╭─ MATERIAL FOR THIS EXERCISE

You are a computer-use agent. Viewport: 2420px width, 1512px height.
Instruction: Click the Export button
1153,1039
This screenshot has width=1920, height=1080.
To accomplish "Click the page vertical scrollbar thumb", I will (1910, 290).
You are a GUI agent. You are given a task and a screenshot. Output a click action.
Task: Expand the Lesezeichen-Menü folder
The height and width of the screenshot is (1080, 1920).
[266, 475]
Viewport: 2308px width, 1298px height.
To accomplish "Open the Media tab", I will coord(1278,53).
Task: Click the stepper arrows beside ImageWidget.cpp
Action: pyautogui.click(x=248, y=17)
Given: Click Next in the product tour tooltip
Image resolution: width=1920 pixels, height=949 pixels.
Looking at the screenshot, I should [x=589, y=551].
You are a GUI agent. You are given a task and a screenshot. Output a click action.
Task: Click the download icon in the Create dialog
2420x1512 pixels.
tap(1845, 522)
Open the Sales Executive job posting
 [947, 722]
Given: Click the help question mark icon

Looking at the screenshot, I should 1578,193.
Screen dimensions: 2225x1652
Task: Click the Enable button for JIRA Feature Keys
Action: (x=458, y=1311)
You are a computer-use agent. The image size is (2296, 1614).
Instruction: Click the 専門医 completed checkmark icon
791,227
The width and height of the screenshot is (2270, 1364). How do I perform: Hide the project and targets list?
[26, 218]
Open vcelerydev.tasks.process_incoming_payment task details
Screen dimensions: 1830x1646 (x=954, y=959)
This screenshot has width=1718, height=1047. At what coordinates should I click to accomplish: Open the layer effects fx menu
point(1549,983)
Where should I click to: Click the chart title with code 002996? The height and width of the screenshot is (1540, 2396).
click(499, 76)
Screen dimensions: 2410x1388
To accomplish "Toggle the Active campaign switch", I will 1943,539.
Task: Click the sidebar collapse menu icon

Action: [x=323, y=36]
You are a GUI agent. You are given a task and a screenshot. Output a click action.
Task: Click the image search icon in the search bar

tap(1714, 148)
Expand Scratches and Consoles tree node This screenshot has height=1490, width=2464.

╰─

A line qualifies when it holds the word "Expand"; report all qualifying lines from the records above.

## REPLY TO THE TASK
Task: Expand the Lesezeichen-Menü folder
Expand Scratches and Consoles tree node This screenshot has height=1490, width=2464.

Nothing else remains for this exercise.